This is something I still believe.
Tensions are becoming increasingly apparent in our group. Carmichael and others are rebelling at Tommy’s ascendency. Beanpole Paula tries to broker peace. I fear for the worst.
I must confess that I can no longer remember the specifics of any teacher. Their faces are Rorschach blots in my mind.
In the early days, when we were all still close, I scavenged with Paula and Tommy. We found objects that are hard to explain: cold cups of coffee, stacks of gold stickers, a woman’s shoe stained with Wite-Out. Is it possible these articles aren’t real? That they were fabricated by some unknown force? (The force inside the dark lounge?) Did we students, in our weakness, fabricate whole memories from these scattered, pointless items?
Even these few remains are disappearing. Roving bands scour the old classrooms and destroy all heretical items on the orders of Bulger.
Did I forget to mention that Bulger has recently, through a series of calculated attacks and negotiations, consolidated power among the school groups?
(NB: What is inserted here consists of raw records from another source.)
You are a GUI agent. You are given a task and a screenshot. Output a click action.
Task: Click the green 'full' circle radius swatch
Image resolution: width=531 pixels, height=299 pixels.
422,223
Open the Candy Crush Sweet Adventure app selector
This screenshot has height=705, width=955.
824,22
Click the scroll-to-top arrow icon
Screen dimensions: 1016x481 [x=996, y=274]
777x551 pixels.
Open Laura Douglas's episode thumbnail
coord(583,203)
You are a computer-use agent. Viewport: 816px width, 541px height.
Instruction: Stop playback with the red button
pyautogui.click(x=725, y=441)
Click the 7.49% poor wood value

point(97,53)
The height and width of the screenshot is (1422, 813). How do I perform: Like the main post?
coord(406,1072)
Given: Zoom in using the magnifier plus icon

All decisions about the school must now go through him. He holds court in the equipment room, surrounded by balls and sticks.
I’m not sure what is happening with Paula. She does not confide in me anymore. She won’t talk to me alone, only in our group, and even then Tommy will tug at her elbow if it’s for more than a sentence.
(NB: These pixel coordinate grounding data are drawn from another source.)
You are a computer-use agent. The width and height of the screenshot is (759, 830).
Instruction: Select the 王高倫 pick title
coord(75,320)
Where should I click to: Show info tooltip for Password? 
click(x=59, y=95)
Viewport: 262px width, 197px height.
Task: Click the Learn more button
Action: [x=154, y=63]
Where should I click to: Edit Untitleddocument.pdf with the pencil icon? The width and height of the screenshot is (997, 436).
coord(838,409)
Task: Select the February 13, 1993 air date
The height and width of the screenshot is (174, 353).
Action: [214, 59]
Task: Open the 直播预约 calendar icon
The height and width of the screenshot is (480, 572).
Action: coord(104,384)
“I’ve got to go,” she says, looking at the floor.
Her change in habits has led to odd feelings in my stomach. I used to think of Paula as an old friend, no different from Carmichael, Jamal, or anyone else. But now that she is no longer close to me, I begin to regard her in a new light.
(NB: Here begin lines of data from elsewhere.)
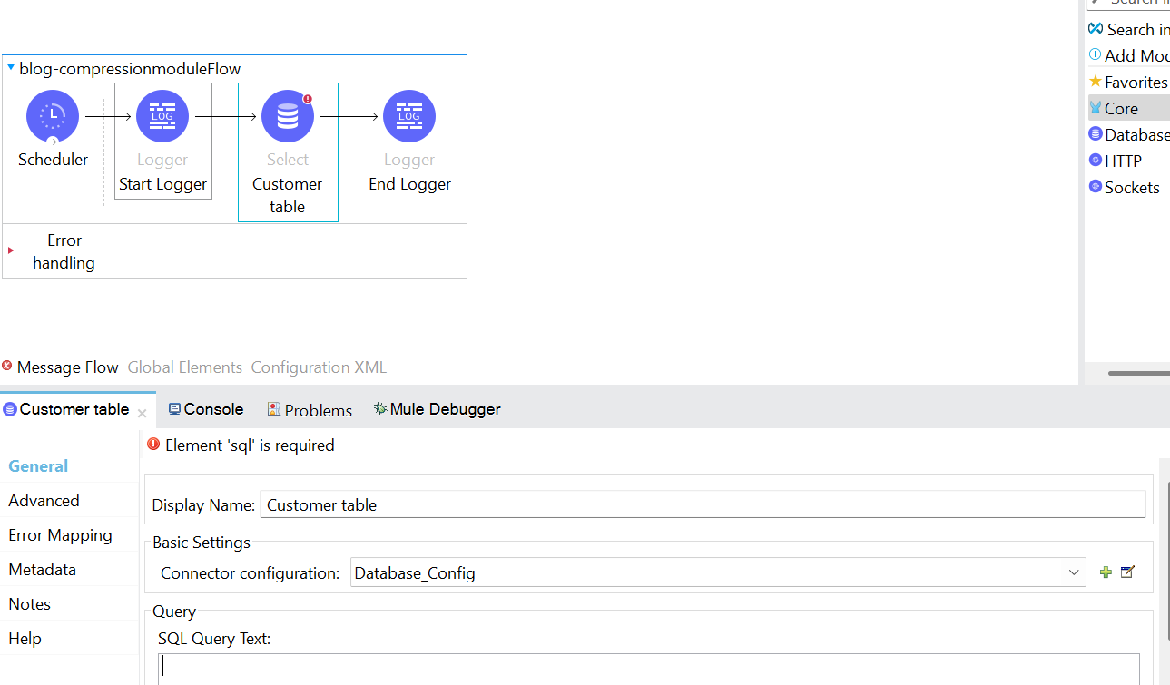1170x685 pixels.
Task: Click the Customer table database select icon
Action: (x=287, y=115)
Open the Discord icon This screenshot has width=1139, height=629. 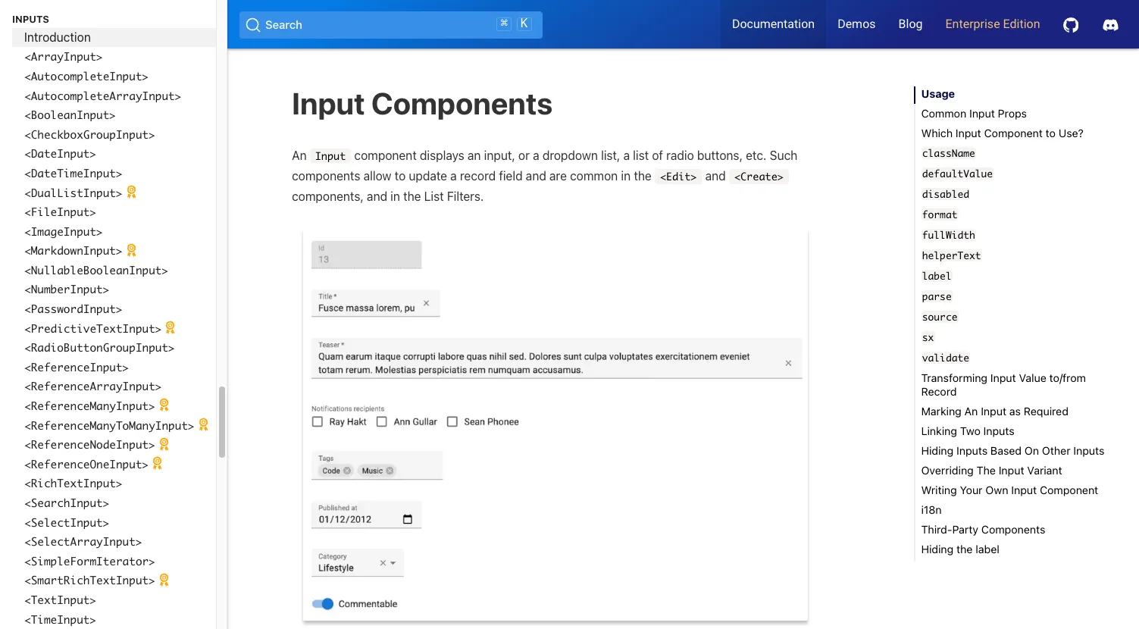click(x=1109, y=25)
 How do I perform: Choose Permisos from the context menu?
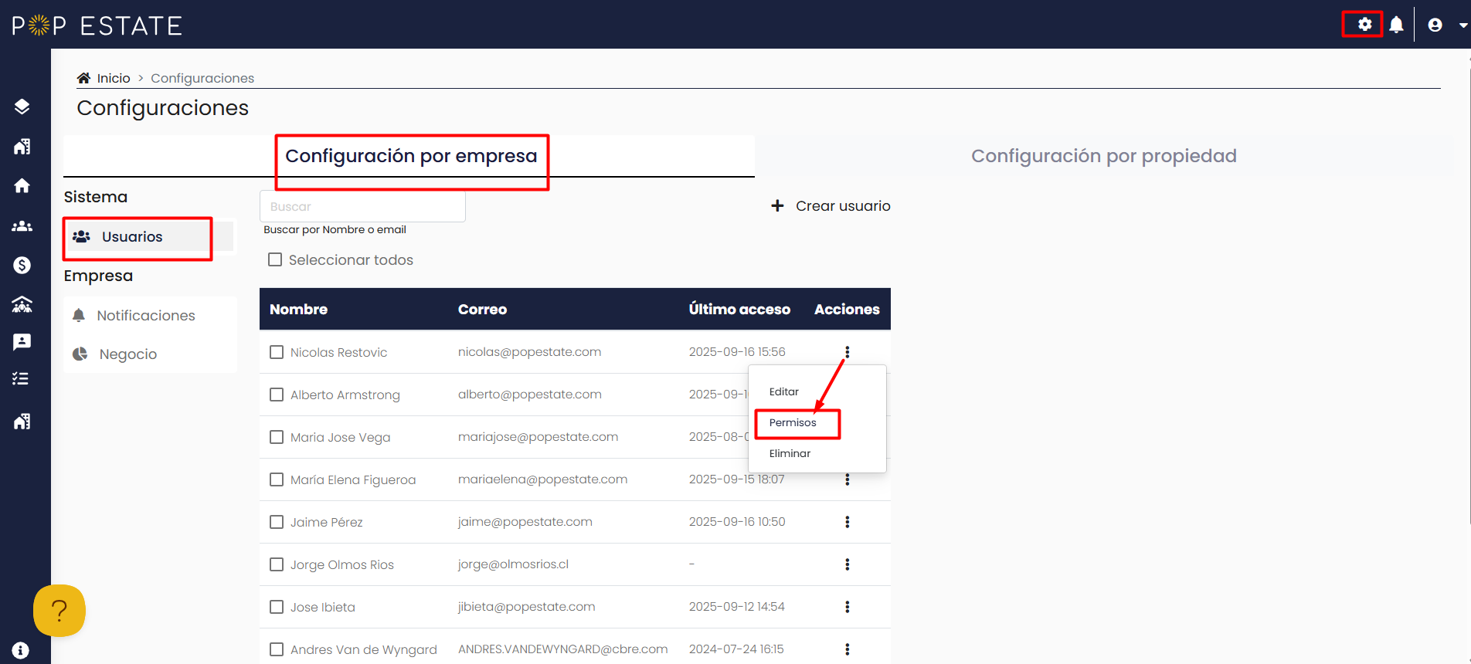click(x=793, y=422)
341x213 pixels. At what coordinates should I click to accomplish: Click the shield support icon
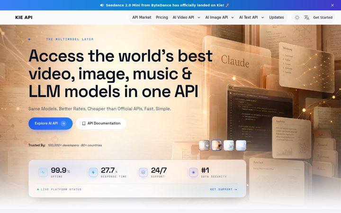click(x=143, y=172)
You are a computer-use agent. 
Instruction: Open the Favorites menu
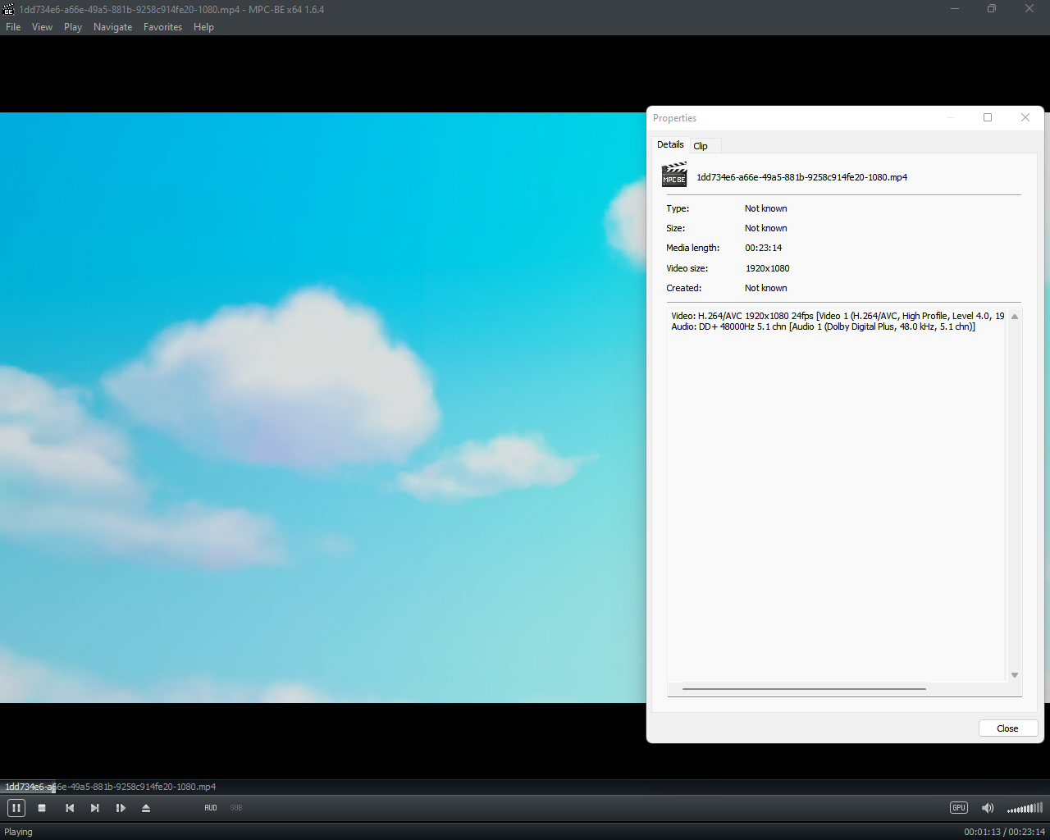[x=162, y=27]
How did I, before, miss the delicate shine of her brown hair or the way her eyes feel so joyful even when they are full of sorrow?
There has been a significant development. Timmy Thomas (herein lies the source of my confusion) and Jamal have discovered camouflaged cables running from the teachers’ lounge. The cables are hidden beneath the carpet and disguised as school spirit decorations running up the pipes. When the cables reach the ceiling, they blossom out through various vents and openings.
This information was turned over to Clint Bulger, who praised Timmy and Jamal for their service. I always knew that Timmy wanted to be a part of Bulger’s crowd, and had only settled for us when he was spurned. Now Bulger has promoted them to official members of his clique.
We’re not sure where the cables lead. There are whispers that the teachers are still watching us through hidden cameras. That one day soon they will surface and either reward or punish us for our actions. The old beliefs reemerge.
Bulger is angered by these rumors. He believes they give hope to radical elements.
“Cut them,” he orders. “Cut them all.”
“Paula?”
“Oh, I didn’t see you there.”
“I was waiting for you. I have things I have to tell you. Things about you and about me. Weird things, wobbly feelings in my chest that I’ve started to discover.”
“Oh no, not now! It’s too late now.”
Two tears begin to form in the corners of her lovely eyes.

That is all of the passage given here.